Monday, June 7, 2021

Acts of Co-Creation

Photography, Photoart | Brian Rope

Acts of Co-Creation | Sammy Hawker

Mixing Room Gallery | Until 2 July 2021

Sammy Hawker is a visual artist who was noticed early when one of her works was selected for the 2010 ‘Capture the Fade’ exhibition. Since then, Hawker has achieved a Bachelor of Visual Arts (First Class Honours), Sydney College of the Arts (2015), had a solo exhibition ‘Dieback’ (2019), participated in the ANU School of Art & Design Bundian Way Arts Exchange (2020), and received an artsACT Homefront grant to complete a body of work (2020). She is a current recipient of the PhotoAccess Dark Matter darkroom residency program, with an exhibition in the Huw Davies Gallery scheduled for late 2021.

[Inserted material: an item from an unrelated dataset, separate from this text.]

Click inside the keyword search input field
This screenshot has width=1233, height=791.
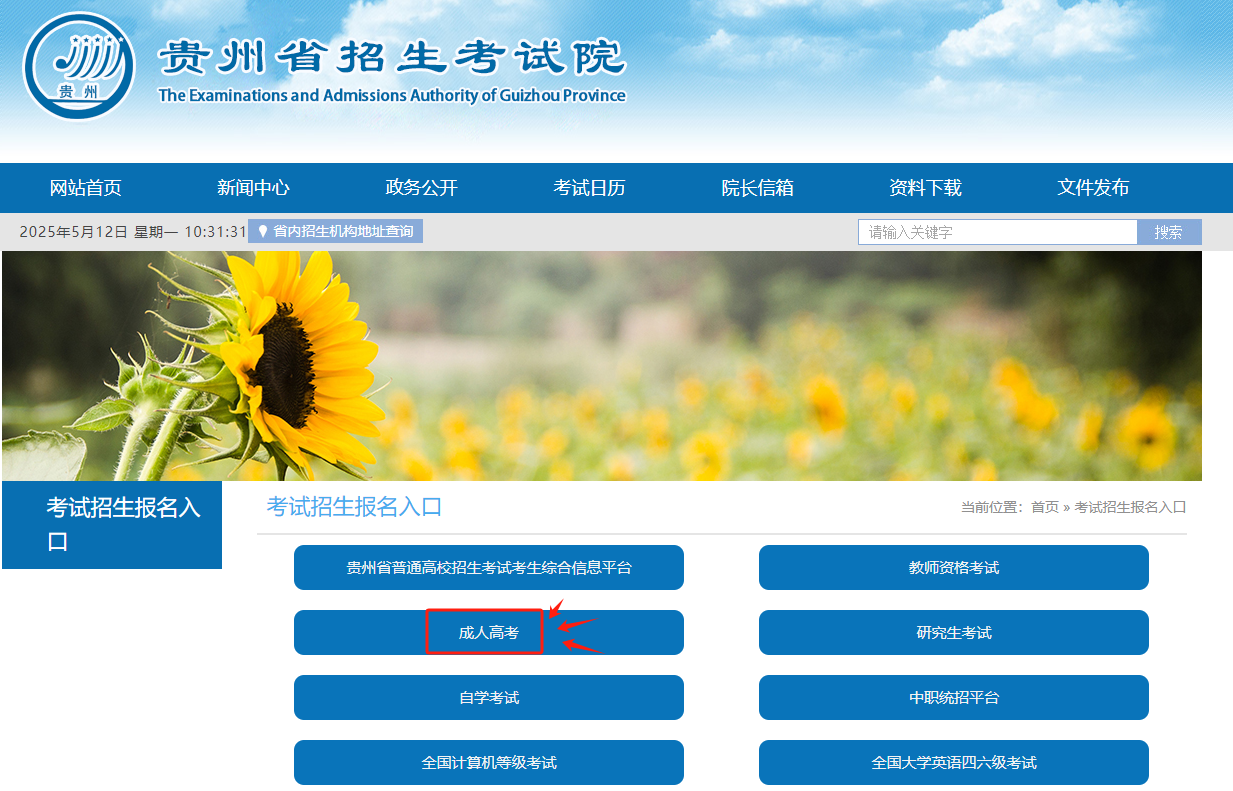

The works in this exhibition have been created in Yuin Country, Ngarigo Country, and Ngunawal Country. Whilst visiting each site, Hawker took a few rolls of film and collected small samples of water, soil, eucalyptus bark and flowers. The show features a stunning collection of works employing pigment inks, emulsions and silver nitrate.

In her process statement for the exhibition, Hawker speaks of time defined by silences – whilst standing in a once-familiar landscape while the ash of a torched ecosystem floated through the air; looking in awe at critically endangered snow-gums; living alone in a city under global lockdown. She reveals that silences led her to practise more active listening; that the exhibition results “from recognising and celebrating the quieter but no less potent agency of the more-than human”.


Broulee Sunset © Sammy Hawker

Hawker also speaks of a newly formed relationship with Ngunawal custodian Tyronne Bell. As a non-Indigenous Australian, she reached out to Bell to learn more about the sites she was working with. Walking with him on Country helped her see more.


Dark Crystals © Sammy Hawker

For each print, we are told what indigenous land it was created on. There are a few traditional landscapes, some composites, and many that reveal their negatives having been processed in solutions that include a variety of waters containing diverse elements.


Murramarang NP #1  © Sammy Hawker

When processing films Hawker uses waters collected from the sites where the films were exposed. So, salt fractals form across works created with ocean water, whilst ripples appear on photographs developed with muddy lake water. Storm clouds photographed from Mount Ainslie were developed with rainwater that fell later that day.


Near Rosedale © Sammy Hawker

Experiments with the technique of chromatography add another aspect to the exhibition. Hawker mixed samples of matter with sodium hydroxide looking for the substance “to visually express itself over filter paper soaked with silver nitrate”. She says “Acts of Co-Creation are never predictable, and the resulting images can be both unsettling and thrilling. To me the image becomes alive; humming with the presence of the site itself.”


Scribbly Gum Bark Chromatogram © Sammy Hawker

Much background information is provided - about snow gums being affected by dieback; about how and why a water bowl tree was created to store water.

A centrepiece of the exhibition, Ngungara (Lake George) #1, was taken after rains had temporarily filled the lake. Ngungara means ‘flat water’ and the lake is a significant site for the Ngunawal. From a roll of medium format film, it was processed with a jar of muddy water collected from the edge of the lake.


Ngungara (Lake George) #1 © Sammy Hawker

Also displayed is a collection of the bottled waters, plus seaweed film developer and such things as casuarina pods, ground up bark and lichen. It is an excellent exhibition where I spent a lot of time taking it in. I was delighted to see that many works had been sold, some of the proceeds benefitting Aboriginal corporations in the Yuin, Ngarigo, and Ngunawal Countries. I congratulate the purchasers and Hawker, and strongly recommend readers to visit this exhibition.